[[ Data for the task open ]]
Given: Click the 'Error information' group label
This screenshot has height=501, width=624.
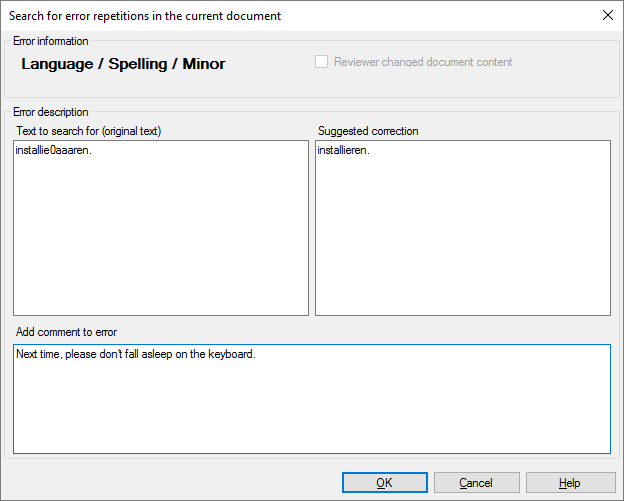Looking at the screenshot, I should (50, 41).
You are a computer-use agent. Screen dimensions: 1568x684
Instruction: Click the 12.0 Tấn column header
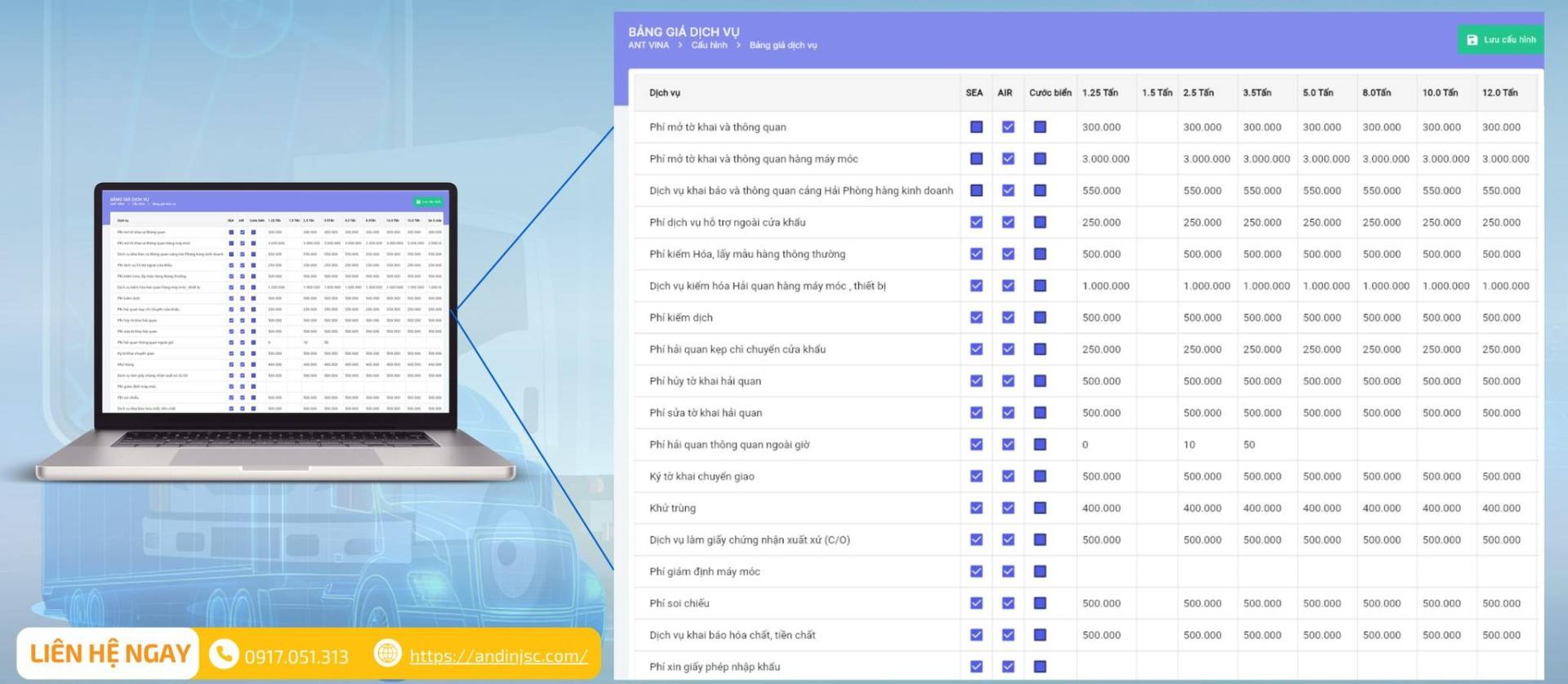[x=1499, y=93]
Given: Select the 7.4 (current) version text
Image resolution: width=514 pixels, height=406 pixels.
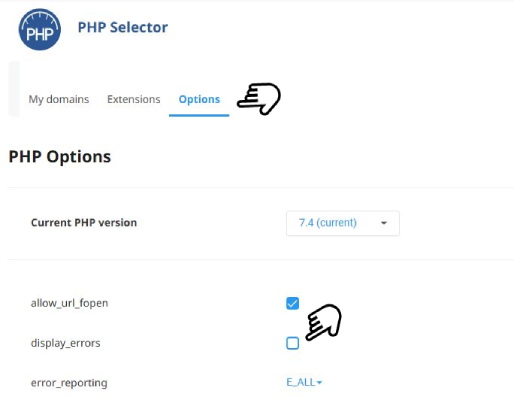Looking at the screenshot, I should [328, 223].
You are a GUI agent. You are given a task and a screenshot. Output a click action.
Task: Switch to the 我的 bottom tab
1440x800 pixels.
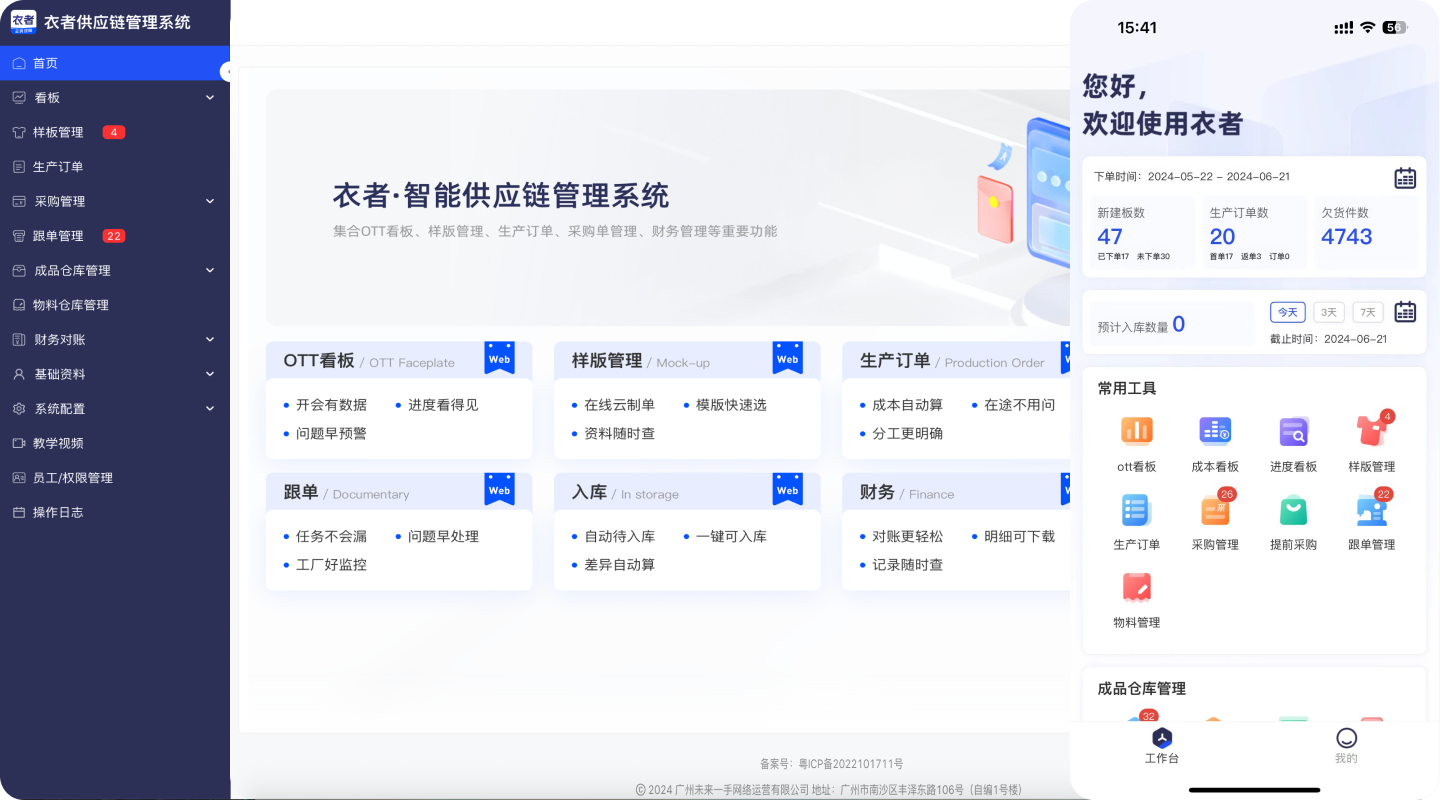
[[ Data for the task closed ]]
What to produce -
Reproduce all of the material exactly, apart from the pictures.

Written solution -
Given: Click the 'Error information' group label
This screenshot has height=501, width=624.
Looking at the screenshot, I should (50, 41).
You are a computer-use agent. Screen dimensions: 1568x684
Instruction: Click the 12.0 Tấn column header
[x=1499, y=93]
Given: Select the 7.4 (current) version text
Image resolution: width=514 pixels, height=406 pixels.
Looking at the screenshot, I should [328, 223].
You are a GUI agent. You are given a task and a screenshot. Output a click action.
Task: Switch to the 我的 bottom tab
1440x800 pixels.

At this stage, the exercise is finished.